Back to the Future?


We spend a ton of time discussing innovation and cutting edge tech. It is exciting to learn about new ideas and concepts; new toys and shiny objects attract us. Many of the folks reading these posts are deeply technical which doesn't come without a super-charged dose of intellectual curiosity. We are the early adopters, enthralled by new capabilities and willing to suffer thru countless firmware updates and occasional bricking or dreaded screen of death.

But sometimes a look in the rear view mirror, a reboot of more basic, yet proven, manufacturing approaches yields opportunities. The two most impactful on my career as a young Ops leader were SPC and SMED.

Statistical Process Control (SPC) and its over arching philosophy of Total Quality Control (TQA) were the brainchildren of William Edwards Deming, an American business theorist and statistician. He developed a concept of optimizing factory output by reducing variability. Post WWII America was not interested in his concepts but Japan was. Fast forward and while Detroit was making horrible vehicles, Datsun, Toyota and Mitsubishi made huge inroads in American markets. All buoyed by Deming's quality approach. Not terribly difficult to learn and most of us may be able to dust off the cobwebs of college Stats courses once re exposed to the concepts.

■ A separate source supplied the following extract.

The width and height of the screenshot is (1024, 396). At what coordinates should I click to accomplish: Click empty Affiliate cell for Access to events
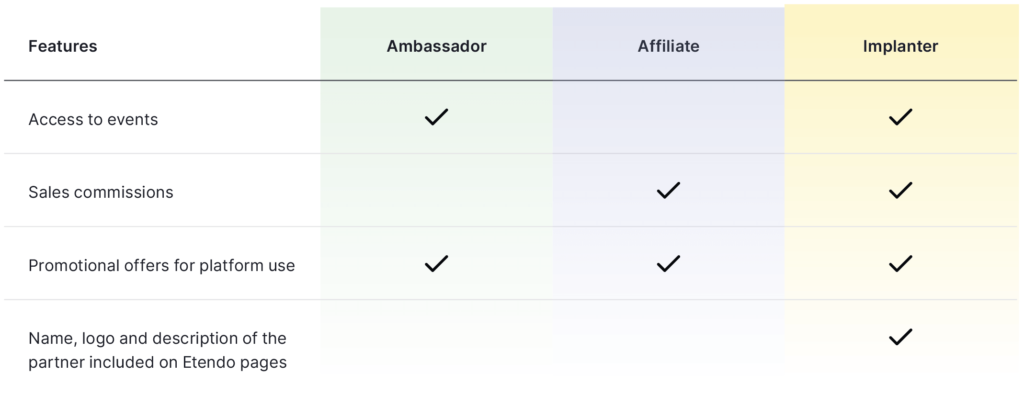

The second technology is a bit younger but so relevant in today's world of SKU proliferation and customer and consumer customization. Today's consumer expects a product made to their tastes, specifications, package preferences, social causes etc. Today's customer wants company specific packaging and also exclusive LTOs! This creates an environment of short and frequent product runs. Package, flavor and brand changeovers are the norm and long runs of core products shrink. A nightmare for us efficiency minded folks. Why can't we make long runs of 4 pack toilet tissue or 12 pack beverage cans of one flavor? Pesky customers and consumers, that is why.

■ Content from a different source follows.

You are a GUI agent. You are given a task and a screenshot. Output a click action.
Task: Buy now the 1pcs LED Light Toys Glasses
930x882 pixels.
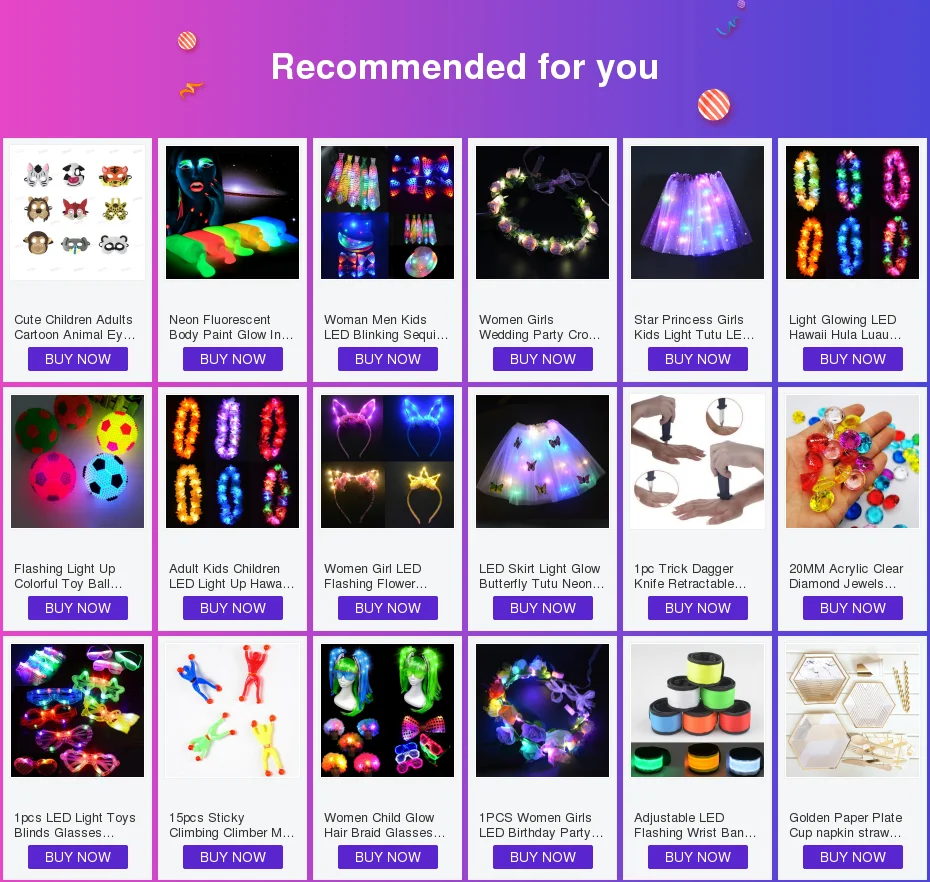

Single Minute Exchange of Dies (SMED) was developed by a Japanese Industrial Engineer that specialized in reducing changeovers from hours to minutes. His name was Shigeo Shingo and I was fortunate to meet him in person. I was responsible for bringing him from Japan to Chester, Pa. I was working for Scott Paper Co. and I had convinced leadership to contract with him to help us with package changeovers. He was very impactful. Years later I would use one of his practioners at PepsiCo to improve package changeover times significantly. I learned that repeatable beats fast every time. Get repeatable and then focus on speed. This is a whole course onto itself but so fruitful.

So here you go, two old fashioned, yet tried and true methods to improve your line output. That doesn't mean we don't embrace new technology but let us not forget proven, high impact and low cost methods either.

Back to the Future doesn't sound so bad does it? Maybe your flux capacitor needs a recharge!